## TASK TO COMPLETE:
Retype, word for word, only the lines from the one containing "Given: Click tag icon on second product row" through the last line of the listing below. Pictures do not belong in the result.
>>
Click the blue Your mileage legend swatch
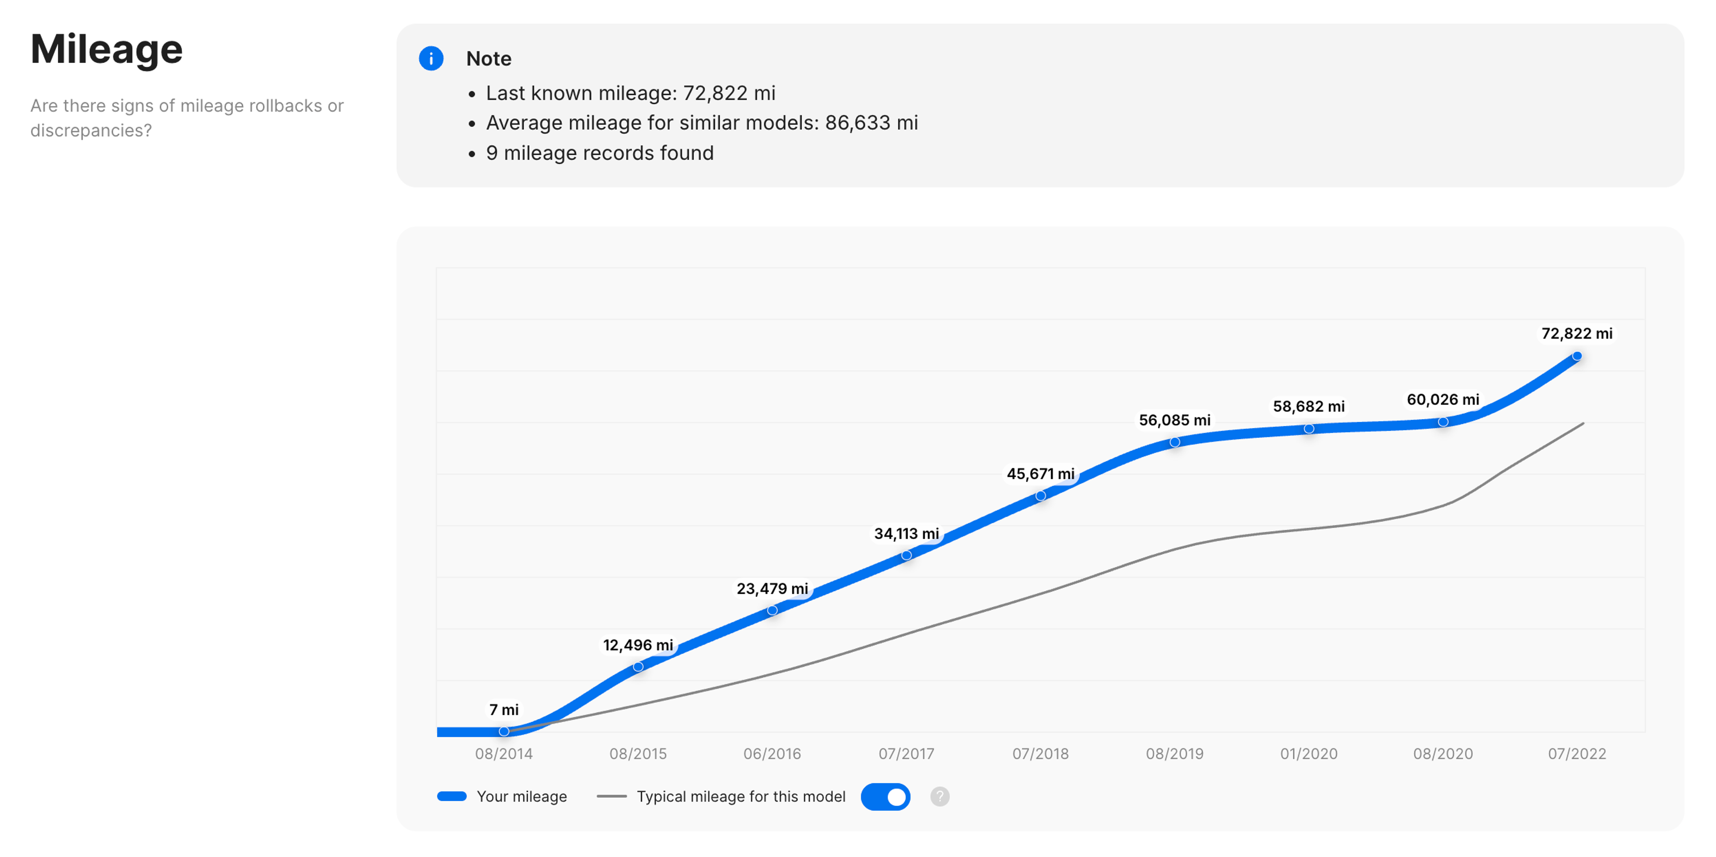This screenshot has width=1716, height=857. click(x=452, y=796)
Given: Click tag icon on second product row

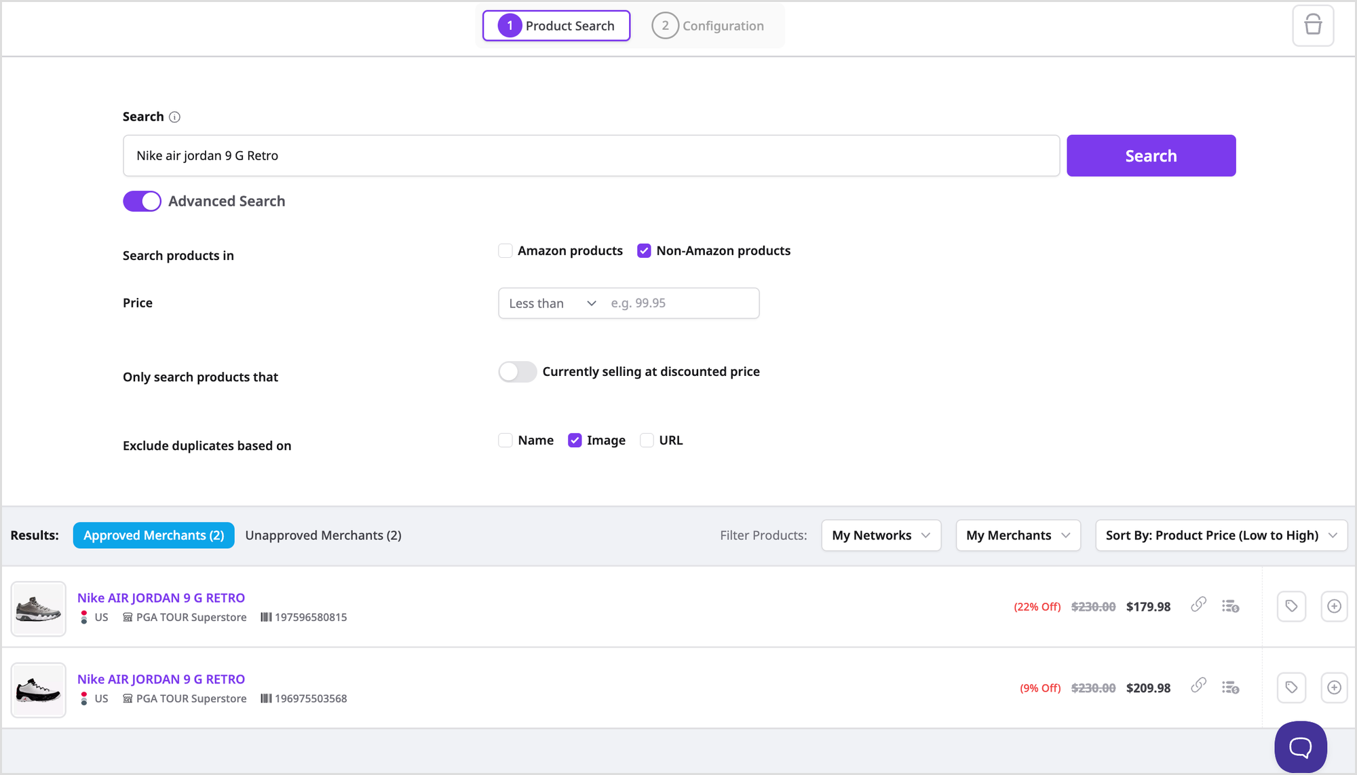Looking at the screenshot, I should tap(1291, 687).
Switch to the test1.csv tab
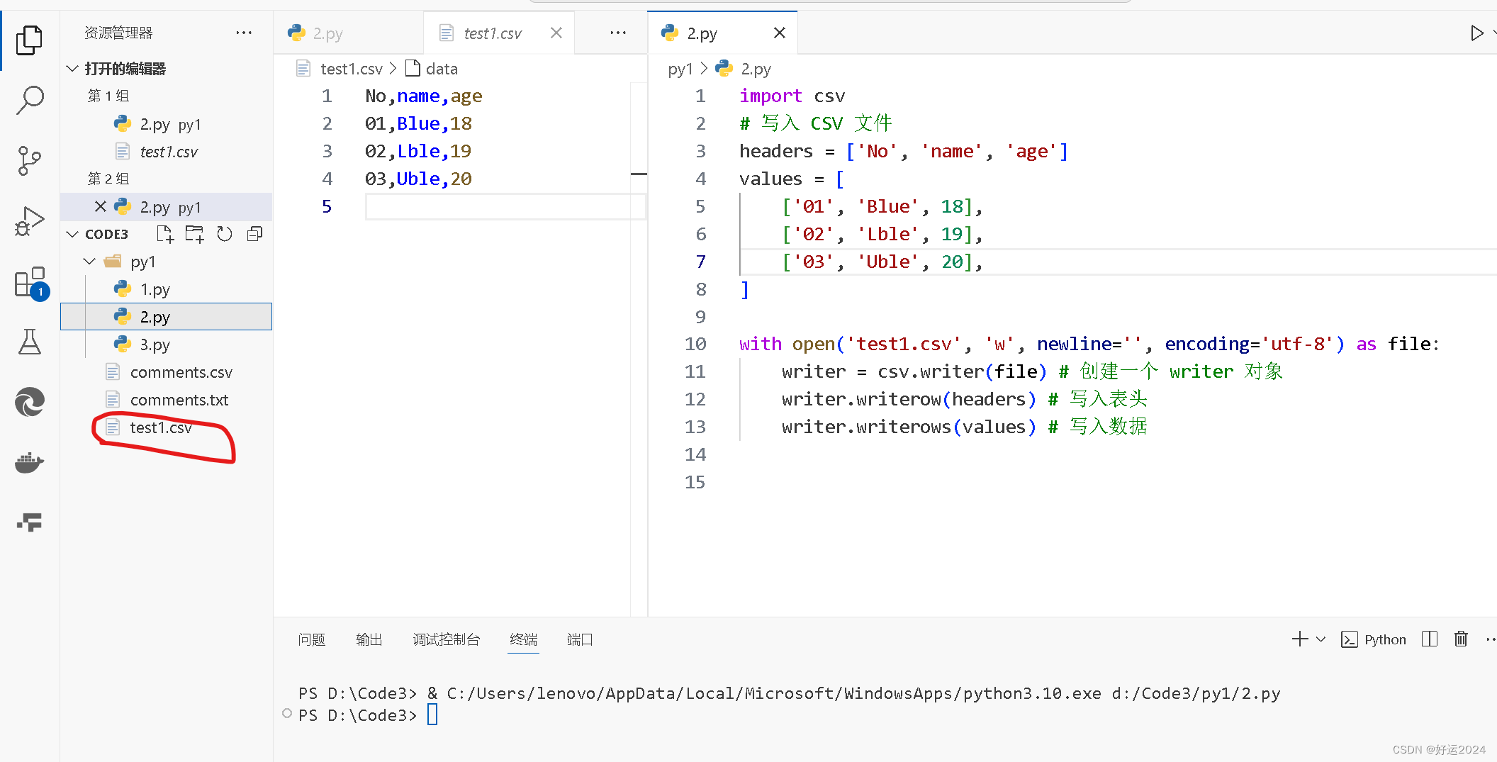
<<
## EXERCISE SOLUTION:
Given: Click tag icon on second product row

Looking at the screenshot, I should tap(1291, 687).
Switch to the test1.csv tab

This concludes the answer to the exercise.